Are dogs eaten and bribed by a treat? Or can they also be motivated and educated by praise? This is the question of the optimal reward for the four-legged friends. American researchers around the neuroscientist Dr. Gregory Berns and his colleague Dr. Peter Cook from Emory University in Atlanta.
Preferred reward study for dogs
The study consisted of two parts: In the first part, 15 dogs were trained to sit still in a magnetic resonance imaging scanner (MRI) so that the researchers could measure their brain activity. In addition, the four-legged friends were conditioned to associate certain treats with either a treat, praise or no reward at all. If they saw the picture of a pink toy truck, they associated it with food, with a blue toy knight they thought of praise of their holder and the picture of a brush did not stand for either. Each dog was examined 32 times with the MRI and the various images.
All dogs reacted much more strongly to the pictures that symbolized a reward than to the pictures of the brush that signaled that the dog was getting nothing. Four of the 15 dogs showed increased brain activity when thinking of praise from their owner, two of the four-legged subjects preferred the treat. The nine other participants were equally happy with both forms of reward.
In the second step, these findings were checked by a behavioral experiment. The dogs were brought individually into a room in which a fork in the road was built.
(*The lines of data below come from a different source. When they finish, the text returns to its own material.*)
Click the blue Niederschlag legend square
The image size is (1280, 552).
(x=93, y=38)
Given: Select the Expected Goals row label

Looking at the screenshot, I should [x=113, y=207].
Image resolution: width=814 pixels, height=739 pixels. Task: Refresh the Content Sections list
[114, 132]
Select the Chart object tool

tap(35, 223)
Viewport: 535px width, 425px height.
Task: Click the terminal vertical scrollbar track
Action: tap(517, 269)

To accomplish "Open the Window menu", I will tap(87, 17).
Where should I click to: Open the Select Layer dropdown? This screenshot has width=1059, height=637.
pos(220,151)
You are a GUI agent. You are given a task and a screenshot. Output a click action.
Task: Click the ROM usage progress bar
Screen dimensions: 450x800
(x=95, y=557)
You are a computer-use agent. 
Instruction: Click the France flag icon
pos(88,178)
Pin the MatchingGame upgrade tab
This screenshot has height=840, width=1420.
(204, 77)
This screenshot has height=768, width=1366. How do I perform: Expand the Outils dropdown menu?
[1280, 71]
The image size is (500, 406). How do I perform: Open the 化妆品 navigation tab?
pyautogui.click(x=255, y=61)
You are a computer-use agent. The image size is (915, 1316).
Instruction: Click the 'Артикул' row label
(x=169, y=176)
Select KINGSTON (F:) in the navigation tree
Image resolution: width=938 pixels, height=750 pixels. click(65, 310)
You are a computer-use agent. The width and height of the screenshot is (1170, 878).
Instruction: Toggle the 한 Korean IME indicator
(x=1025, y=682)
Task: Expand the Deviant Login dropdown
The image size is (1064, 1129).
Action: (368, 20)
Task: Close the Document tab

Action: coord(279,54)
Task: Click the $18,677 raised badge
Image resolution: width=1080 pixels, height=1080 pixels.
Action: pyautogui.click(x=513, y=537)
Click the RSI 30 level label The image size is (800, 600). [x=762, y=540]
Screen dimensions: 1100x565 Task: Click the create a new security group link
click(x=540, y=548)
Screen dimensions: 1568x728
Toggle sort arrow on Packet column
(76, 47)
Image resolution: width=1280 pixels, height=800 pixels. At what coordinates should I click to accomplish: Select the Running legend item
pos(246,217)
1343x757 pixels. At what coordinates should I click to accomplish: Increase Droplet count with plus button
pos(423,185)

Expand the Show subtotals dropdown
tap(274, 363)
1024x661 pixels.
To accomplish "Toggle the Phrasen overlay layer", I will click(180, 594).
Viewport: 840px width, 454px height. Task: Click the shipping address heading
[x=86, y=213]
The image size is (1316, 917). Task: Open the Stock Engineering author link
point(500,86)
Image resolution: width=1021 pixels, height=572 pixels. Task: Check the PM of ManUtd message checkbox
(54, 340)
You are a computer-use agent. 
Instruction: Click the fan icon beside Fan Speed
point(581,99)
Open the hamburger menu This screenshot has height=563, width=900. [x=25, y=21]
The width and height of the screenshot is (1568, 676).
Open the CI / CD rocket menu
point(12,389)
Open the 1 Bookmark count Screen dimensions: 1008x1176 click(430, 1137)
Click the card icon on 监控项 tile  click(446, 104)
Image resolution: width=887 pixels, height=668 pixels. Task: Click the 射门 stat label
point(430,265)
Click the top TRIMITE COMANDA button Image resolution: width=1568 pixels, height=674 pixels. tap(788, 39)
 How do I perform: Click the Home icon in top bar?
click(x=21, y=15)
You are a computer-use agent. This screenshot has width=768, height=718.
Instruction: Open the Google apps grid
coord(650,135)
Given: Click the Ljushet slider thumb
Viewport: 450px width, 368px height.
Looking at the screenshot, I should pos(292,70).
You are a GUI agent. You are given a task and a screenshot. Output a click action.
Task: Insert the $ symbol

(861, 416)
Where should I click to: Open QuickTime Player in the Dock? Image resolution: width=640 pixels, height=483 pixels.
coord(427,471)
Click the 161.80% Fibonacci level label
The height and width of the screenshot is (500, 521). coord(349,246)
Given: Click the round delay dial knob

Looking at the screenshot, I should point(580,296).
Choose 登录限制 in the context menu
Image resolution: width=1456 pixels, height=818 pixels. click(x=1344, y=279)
One path led to a bowl of food, the other path to the owner, who sat with his back to his pet, and rewarded him with praise when he found his way to him. The four-legged friends, who reacted particularly strongly to the praise symbol on the MRI, actually ran to their owner more often. The dogs, who seemed to be happy about every kind of reward, alternated both options, and those who preferred the treat often ran to the food bowl.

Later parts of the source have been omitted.